Spectra is a fast-paced, twitch racer from indie developer Gateway Interactive.

Spectra on PC

One of my favorite parts about the modern boom in indie games is the variety that they offer. Spectra, a self-described “twitch racing game” with a heavy musical focus, is yet another example of how this variety comes up. A largely simplistic, perhaps even minimalist, game, Spectra puts players in control of a high-speed craft racing along something like a ribbon of light as it winds through the void. The bulk of play boils down to dodging obstacles, collecting points, and struggling to keep control over the squirrelly ship to ensure that it stays on the precarious winding path before it.

Spectra Basic Course

While small sections will be lined with ‘bumpers’, most of each course is open, allowing players to fly off the track at any moment.

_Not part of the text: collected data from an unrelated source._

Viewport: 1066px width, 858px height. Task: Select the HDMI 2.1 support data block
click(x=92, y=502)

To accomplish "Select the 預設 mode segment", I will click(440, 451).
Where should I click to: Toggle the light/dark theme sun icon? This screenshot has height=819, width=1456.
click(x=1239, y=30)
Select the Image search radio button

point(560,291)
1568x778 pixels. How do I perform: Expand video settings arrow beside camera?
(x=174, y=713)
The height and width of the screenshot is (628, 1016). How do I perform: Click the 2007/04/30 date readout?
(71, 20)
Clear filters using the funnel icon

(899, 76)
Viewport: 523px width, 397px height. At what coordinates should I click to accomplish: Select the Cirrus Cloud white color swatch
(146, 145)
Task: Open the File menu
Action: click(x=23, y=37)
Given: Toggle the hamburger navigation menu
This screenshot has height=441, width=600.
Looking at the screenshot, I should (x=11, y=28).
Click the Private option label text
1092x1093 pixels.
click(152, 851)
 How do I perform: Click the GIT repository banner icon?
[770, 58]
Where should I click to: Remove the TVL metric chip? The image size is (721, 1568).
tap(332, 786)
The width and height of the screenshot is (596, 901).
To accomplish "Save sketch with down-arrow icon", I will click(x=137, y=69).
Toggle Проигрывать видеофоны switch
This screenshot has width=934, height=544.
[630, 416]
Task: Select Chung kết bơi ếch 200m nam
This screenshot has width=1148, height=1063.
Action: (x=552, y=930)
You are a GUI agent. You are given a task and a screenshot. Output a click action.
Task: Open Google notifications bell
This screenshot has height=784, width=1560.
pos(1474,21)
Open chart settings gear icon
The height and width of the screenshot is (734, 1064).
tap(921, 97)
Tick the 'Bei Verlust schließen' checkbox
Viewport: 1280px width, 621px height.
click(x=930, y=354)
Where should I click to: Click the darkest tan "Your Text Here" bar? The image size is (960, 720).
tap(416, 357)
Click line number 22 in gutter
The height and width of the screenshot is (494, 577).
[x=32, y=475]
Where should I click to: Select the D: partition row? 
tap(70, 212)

While there’s not a lot of “meat” to Spectra, it’s actually pretty fun. A fantastic soundtrack by chiptune artist Chipzel does an amazing job of creating an atmosphere that’s easy to get lost in. While some early struggles may crop up as players get accustomed to the sensitive controls and difficult twists and turns, it’s remarkably easy to get into a groove not unlike what you might expect from a rhythm game. While Spectra doesn’t include any real elements to support that kind of classification, the variety and quality of the supporting music is enough to merit mention.

Spectra Split Track

In case staying on one track isn’t tough enough, frequent splits will mix up the action, and also allow some serious air time.

Where Spectra falls short more than anywhere is probably level design. While the procedurally-generated tracks are plenty to try and tackle, the fact that each looks identical is a bit dull. There is at least variety in the difficulty, as each of the game’s ten levels ups the ante, and playing at least once on each also unlocks a Hardcore mode that takes the already-tough task and cranks it to eleven. Still, some more visual diversity would go a long way to make the game stand out. There’s also the bothersome detail that the tracks don’t actually have a defined end; your only goalpost is the end of the song played for the level you’re on, and when that ends, play stops abruptly mid-stream.

Spectra Multiplier

Speed-boosting elements also increase your multiplier, making each collected item or air time more lucrative. Of course, this also increases the price of an error.

Altogether, Spectra creates a short yet enjoyable experience that mostly makes up for its visual sameness with the great supporting soundtrack, which is also available for purchase. For a lowly $7.49 on Steam — or $5.99 on sale at the moment — there’s certainly worse titles out there in the same price range. While there’s certainly room for improvement in the visual department, the phenomenal music and frantic play are certainly worth a look for anyone that’s interested in the twitch-runner style of game with a fun retro twist.